▶ _WHAT YOU HAVE TO DO_
The reply should hold every line of the data below, unchanged, and none of the pictures.

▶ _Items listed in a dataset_
= Beginning of Section =
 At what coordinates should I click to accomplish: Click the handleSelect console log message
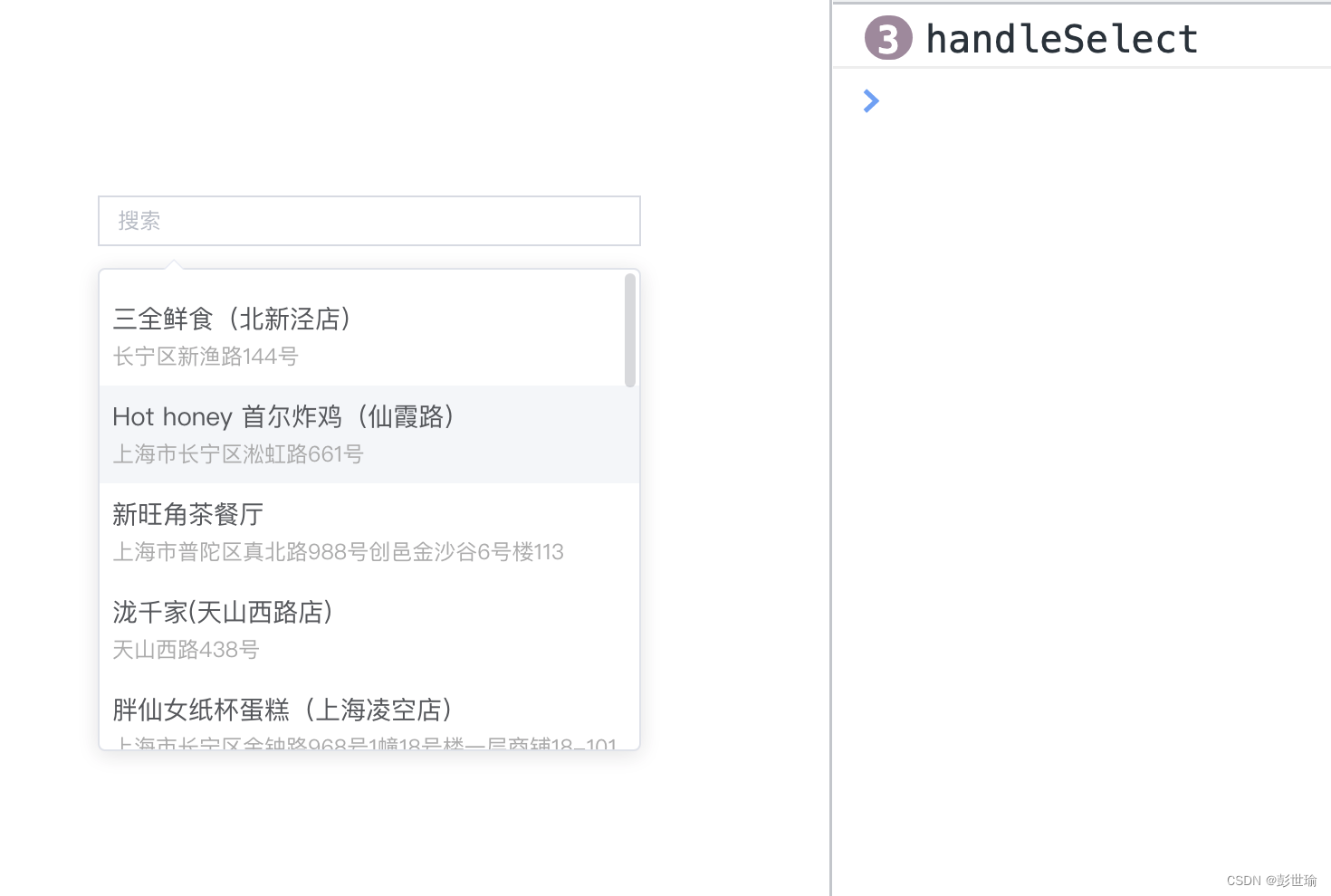[1061, 39]
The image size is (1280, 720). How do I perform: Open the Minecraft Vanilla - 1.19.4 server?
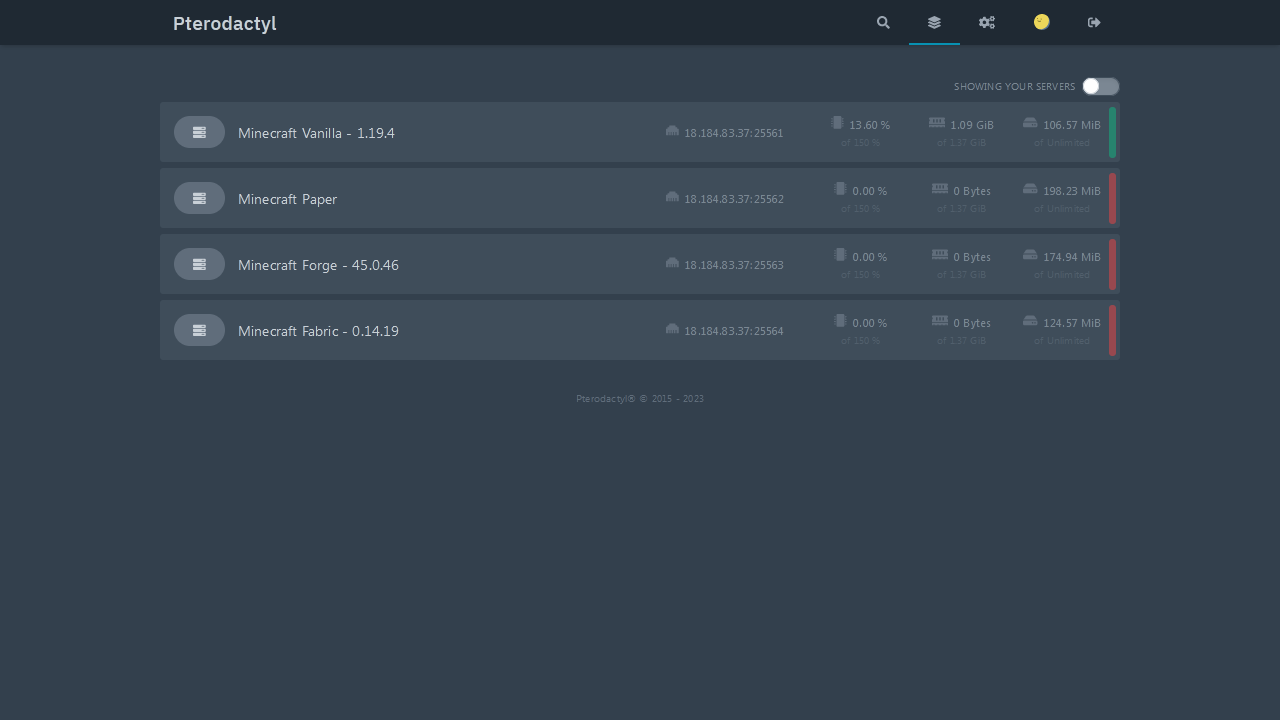click(x=316, y=132)
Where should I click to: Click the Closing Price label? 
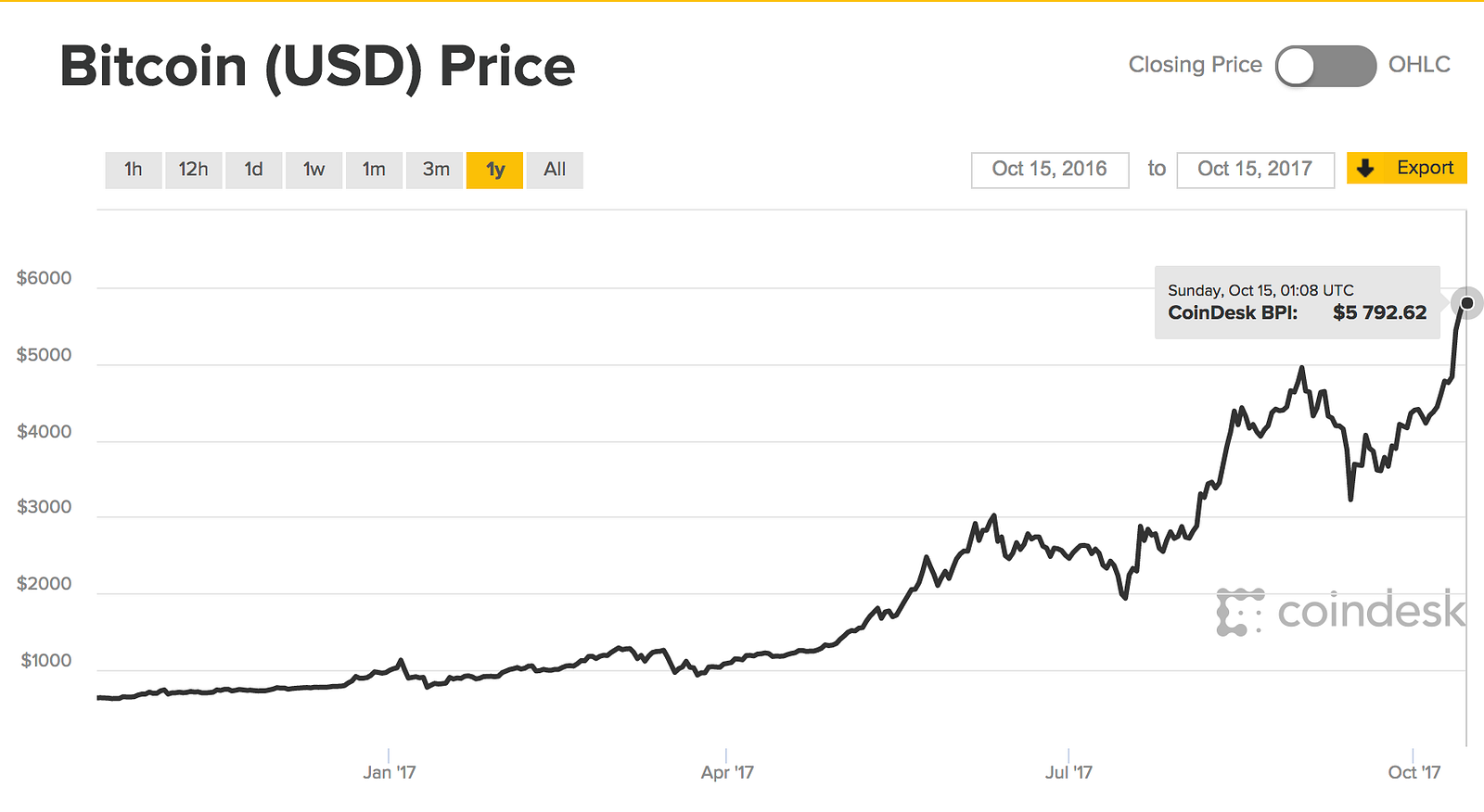coord(1195,65)
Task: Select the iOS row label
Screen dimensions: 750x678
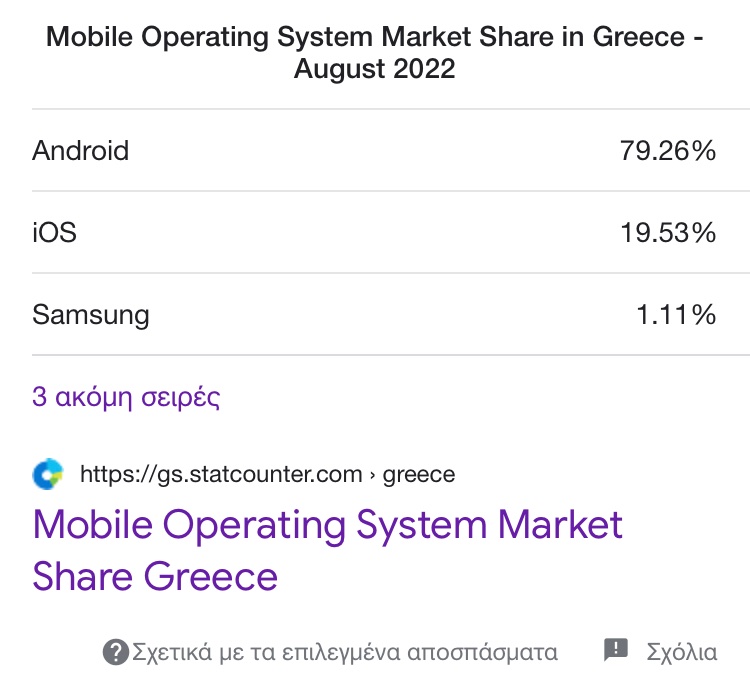Action: tap(55, 233)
= End of Section =
▶ _TASK SOLUTION_
 At what coordinates should I click to accomplish: Click the handleSelect console log message
[1061, 39]
The image size is (1280, 720). How do I perform: Open the Minecraft Vanilla - 1.19.4 server?
click(x=316, y=132)
Where should I click to: Click the Closing Price label? 
coord(1195,65)
Task: Select the iOS row label
Screen dimensions: 750x678
Action: tap(55, 233)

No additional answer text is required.